Mr Duale also resisted a suggestion by some MPs that the Government introduce express laws against homosexuality like Uganda.
“Uganda has passed a law but for us the Constitution and the Penal Code are very clear. But I want to urge my colleagues that this is a social problem.
It is incumbent upon our religious leaders, our political leaders, government, parents, school administrators, we must (campaign against) it,” said Mr Duale.
“We need to go on and address this issue the way we want to address terrorism. It’s as serious as terrorism. It’s as serious as any other social evil,” said Mr Duale.
The Majority Leader told his colleagues that homosexuality “is a Western agenda” and that if they go ahead and prepare legislation like that in Uganda and Nigeria, they would likely not get visas whenever they wish to travel to America and Europe.
He was responding to requests for clarification from MPs as he responded to a question by Irungu Kangata (Kiharu, TNA) on what the government is doing to act on laws that prohibit homosexual activities.
Reading from a statement by the Internal Security ministry, Mr Duale told the House that 595 cases of homosexuality have been dealt with legally since 2010, when the Constitution came into force.
He said, however, that the police is not aware of any organisations that promote the violation of statutes that prohibit sexual activities contrary to the order of nature.
In the statement he tabled, Rift Valley has had the biggest number of homosexuality cases at 204. The rest are; Central (85), Coast (63), Nairobi (40), Nyanza (33), North Eastern (9), Eastern (161) and Western (25).
Mr Duale said the challenges police pursuing those cases mostly face have to do with witnesses either being intimidated or failing to turn up to testify and victims of sodomy shying away because of stigma.
He said victims and their families are often compromised by suspects, sometimes the suspects disappear or the courts are slow in dealing with the cases.
Mr Kangata said he was happy with the results of his inquiry and said the Majority Leader’s statement had proven that Kenya is ahead of Uganda in implementing laws against homosexuals.

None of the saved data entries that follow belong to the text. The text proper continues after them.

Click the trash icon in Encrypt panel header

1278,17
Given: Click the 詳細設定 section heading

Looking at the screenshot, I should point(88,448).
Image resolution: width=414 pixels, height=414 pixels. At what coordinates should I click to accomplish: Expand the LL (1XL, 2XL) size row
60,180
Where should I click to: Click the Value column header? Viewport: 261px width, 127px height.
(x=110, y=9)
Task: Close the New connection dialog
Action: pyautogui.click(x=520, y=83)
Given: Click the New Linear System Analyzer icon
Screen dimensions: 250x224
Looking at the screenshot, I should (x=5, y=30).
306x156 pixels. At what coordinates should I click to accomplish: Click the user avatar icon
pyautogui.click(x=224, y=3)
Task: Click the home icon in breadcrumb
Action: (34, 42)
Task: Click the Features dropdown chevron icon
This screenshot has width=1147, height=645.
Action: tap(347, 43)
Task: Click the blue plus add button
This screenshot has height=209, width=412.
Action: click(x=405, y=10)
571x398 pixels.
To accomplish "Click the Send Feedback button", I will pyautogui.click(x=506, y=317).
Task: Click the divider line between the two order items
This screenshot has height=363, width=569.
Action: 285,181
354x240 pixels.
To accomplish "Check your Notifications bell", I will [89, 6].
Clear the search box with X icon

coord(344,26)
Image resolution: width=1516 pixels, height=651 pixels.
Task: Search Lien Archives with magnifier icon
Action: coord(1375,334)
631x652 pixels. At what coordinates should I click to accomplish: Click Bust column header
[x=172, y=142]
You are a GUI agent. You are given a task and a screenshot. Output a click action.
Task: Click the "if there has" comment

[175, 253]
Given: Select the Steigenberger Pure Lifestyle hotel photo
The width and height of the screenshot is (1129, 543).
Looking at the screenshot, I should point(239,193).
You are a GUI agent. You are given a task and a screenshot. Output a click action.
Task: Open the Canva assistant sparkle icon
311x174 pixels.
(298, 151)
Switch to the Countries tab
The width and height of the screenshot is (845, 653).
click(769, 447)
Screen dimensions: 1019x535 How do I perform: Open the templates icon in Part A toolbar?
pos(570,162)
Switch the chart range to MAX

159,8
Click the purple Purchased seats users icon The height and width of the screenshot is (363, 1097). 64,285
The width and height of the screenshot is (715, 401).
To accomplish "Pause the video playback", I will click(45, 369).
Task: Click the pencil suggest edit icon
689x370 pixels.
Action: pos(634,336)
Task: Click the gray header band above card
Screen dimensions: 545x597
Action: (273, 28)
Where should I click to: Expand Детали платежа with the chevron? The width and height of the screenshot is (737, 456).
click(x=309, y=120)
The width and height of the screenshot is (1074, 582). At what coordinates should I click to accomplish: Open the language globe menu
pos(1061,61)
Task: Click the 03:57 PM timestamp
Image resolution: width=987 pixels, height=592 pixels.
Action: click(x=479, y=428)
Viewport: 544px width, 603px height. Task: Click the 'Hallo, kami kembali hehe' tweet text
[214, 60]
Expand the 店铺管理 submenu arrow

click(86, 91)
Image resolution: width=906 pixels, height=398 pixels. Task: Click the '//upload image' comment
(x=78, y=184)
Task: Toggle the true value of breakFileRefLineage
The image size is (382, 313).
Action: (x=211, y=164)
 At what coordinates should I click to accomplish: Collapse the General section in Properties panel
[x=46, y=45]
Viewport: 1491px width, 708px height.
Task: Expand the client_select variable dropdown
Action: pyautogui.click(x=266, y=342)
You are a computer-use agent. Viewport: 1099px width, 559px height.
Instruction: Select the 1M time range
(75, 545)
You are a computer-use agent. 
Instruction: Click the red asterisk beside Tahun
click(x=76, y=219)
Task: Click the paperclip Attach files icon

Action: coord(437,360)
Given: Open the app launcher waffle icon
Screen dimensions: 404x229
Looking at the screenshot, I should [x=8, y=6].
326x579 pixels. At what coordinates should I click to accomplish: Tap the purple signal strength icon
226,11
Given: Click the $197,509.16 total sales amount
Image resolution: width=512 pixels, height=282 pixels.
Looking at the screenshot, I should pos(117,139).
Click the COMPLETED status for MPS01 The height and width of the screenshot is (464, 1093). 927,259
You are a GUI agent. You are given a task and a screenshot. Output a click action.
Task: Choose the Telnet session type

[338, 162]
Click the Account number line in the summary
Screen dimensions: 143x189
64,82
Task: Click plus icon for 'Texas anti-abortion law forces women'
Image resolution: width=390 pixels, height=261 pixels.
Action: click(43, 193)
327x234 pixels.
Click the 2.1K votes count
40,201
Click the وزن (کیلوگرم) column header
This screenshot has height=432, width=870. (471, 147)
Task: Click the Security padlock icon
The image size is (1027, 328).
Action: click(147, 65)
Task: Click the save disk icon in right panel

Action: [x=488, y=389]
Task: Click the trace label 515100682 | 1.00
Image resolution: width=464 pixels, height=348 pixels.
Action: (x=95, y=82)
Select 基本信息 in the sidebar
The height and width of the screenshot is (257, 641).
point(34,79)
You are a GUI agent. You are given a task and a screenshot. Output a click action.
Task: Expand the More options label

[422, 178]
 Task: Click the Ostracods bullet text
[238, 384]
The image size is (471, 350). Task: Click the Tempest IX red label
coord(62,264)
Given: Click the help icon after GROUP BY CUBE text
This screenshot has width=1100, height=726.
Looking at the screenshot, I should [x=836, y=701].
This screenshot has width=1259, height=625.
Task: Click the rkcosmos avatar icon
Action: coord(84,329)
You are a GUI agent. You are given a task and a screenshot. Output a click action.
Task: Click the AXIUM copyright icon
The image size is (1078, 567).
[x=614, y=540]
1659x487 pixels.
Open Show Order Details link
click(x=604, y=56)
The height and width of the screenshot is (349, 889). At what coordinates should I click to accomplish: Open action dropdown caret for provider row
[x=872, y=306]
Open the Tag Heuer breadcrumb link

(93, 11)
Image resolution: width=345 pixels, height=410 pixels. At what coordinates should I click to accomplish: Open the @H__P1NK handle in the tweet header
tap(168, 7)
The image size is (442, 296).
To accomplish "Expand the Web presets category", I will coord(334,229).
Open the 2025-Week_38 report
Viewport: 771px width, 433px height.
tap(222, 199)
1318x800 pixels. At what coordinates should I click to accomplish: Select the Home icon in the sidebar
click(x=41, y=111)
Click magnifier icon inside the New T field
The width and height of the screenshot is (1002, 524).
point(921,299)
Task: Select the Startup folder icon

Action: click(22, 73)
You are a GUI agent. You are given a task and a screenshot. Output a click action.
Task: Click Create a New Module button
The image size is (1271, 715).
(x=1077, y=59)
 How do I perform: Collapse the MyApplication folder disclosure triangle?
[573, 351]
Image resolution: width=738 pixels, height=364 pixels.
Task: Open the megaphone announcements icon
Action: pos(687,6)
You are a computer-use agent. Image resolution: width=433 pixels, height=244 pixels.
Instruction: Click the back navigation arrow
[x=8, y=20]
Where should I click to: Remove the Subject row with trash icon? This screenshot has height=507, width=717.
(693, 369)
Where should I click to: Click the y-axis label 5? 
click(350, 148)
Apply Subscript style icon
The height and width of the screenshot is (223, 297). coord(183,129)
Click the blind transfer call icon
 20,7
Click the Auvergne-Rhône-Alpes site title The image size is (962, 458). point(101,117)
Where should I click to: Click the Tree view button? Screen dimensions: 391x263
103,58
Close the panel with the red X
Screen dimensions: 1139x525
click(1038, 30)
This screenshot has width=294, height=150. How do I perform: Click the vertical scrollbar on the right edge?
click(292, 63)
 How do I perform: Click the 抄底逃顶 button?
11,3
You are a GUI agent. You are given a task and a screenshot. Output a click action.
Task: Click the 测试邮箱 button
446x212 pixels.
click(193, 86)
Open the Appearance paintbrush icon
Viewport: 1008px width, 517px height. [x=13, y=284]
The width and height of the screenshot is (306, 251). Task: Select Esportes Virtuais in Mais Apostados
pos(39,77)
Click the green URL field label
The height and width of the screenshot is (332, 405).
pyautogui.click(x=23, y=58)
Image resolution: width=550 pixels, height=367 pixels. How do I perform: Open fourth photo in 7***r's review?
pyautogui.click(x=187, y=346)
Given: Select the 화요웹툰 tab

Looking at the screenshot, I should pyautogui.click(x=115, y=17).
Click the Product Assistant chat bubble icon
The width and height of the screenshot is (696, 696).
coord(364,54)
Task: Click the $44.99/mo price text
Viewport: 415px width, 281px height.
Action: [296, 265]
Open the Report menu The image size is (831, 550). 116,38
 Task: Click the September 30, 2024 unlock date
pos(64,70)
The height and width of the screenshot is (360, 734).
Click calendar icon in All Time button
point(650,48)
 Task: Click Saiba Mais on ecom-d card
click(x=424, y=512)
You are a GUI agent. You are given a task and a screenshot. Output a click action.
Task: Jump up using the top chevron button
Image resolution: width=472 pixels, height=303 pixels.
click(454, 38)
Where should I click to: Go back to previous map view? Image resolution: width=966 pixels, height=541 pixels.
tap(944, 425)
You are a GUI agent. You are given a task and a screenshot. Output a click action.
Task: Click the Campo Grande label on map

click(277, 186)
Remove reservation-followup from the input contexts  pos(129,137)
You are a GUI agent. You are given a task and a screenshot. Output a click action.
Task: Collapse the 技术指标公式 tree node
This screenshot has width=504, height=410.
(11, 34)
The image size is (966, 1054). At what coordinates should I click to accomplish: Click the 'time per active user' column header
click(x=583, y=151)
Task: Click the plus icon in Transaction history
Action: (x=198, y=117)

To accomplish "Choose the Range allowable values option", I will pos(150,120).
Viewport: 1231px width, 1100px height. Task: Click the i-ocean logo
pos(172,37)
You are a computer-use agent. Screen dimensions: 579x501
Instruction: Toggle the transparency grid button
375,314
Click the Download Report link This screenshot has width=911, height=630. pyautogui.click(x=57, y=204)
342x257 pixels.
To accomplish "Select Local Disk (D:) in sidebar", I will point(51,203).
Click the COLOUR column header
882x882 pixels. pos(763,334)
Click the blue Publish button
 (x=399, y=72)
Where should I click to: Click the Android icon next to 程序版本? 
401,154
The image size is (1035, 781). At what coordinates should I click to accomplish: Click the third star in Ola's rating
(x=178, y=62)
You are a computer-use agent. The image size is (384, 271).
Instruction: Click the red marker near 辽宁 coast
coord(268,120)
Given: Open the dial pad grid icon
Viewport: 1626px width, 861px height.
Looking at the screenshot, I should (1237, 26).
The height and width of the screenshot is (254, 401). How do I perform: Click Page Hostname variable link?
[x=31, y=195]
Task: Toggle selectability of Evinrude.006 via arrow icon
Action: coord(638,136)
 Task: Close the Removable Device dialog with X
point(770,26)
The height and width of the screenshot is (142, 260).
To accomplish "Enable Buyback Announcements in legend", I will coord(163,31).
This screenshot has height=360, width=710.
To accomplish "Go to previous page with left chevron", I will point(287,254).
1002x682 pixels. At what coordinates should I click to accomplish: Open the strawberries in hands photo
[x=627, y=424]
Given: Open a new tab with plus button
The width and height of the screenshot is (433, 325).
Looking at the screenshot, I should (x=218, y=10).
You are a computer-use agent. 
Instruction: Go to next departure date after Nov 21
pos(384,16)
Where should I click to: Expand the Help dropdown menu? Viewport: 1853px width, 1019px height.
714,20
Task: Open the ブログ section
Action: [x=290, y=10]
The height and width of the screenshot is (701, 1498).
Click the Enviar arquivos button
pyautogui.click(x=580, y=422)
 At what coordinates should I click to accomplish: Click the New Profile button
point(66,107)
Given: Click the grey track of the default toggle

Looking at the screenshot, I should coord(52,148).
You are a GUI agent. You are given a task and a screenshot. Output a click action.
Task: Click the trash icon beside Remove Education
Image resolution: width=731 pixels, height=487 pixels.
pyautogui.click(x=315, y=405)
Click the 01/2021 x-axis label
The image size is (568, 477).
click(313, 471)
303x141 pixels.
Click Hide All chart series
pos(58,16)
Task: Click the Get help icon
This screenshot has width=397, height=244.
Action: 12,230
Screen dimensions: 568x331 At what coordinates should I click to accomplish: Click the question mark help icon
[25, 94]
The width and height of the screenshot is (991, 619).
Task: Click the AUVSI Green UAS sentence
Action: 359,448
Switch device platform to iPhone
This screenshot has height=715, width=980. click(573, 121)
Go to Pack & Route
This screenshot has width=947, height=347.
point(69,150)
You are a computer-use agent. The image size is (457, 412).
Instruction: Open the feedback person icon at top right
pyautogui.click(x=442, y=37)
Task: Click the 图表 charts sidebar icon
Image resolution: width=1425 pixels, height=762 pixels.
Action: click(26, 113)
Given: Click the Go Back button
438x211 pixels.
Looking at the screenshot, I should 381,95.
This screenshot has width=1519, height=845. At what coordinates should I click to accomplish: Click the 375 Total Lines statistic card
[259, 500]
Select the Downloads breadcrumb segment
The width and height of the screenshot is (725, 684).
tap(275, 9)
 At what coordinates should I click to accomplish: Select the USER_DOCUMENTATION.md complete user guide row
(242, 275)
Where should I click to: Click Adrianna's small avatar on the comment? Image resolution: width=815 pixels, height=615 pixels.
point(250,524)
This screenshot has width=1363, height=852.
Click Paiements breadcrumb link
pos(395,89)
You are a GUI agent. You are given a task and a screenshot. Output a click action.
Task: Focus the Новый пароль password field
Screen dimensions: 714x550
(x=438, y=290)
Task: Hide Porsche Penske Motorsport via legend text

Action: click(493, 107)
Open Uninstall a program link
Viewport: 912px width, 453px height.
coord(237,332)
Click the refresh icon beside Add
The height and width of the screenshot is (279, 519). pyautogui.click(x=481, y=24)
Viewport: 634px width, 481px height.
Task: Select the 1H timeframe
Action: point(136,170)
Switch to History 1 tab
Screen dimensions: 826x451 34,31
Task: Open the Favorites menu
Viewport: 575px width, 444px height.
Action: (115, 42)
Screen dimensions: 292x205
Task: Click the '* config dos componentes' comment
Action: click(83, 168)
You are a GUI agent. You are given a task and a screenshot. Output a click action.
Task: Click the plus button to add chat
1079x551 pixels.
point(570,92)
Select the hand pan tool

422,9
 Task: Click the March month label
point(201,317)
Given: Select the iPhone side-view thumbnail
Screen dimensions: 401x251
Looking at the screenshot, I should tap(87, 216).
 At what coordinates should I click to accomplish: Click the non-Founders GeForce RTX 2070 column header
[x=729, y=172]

But his colleagues were not satisfied.
“Can’t we just be brave enough and go the way Uganda has gone? We outlay gayism and be done with this foreign influence?” said Mr Alois Lentoimaga (Samburu North, TNA).
That, he was told, is not an option right now.
The laws state that a person who has carnal knowledge of any person against the order of nature or who allows it to be done to them is liable to imprisonment for seven years.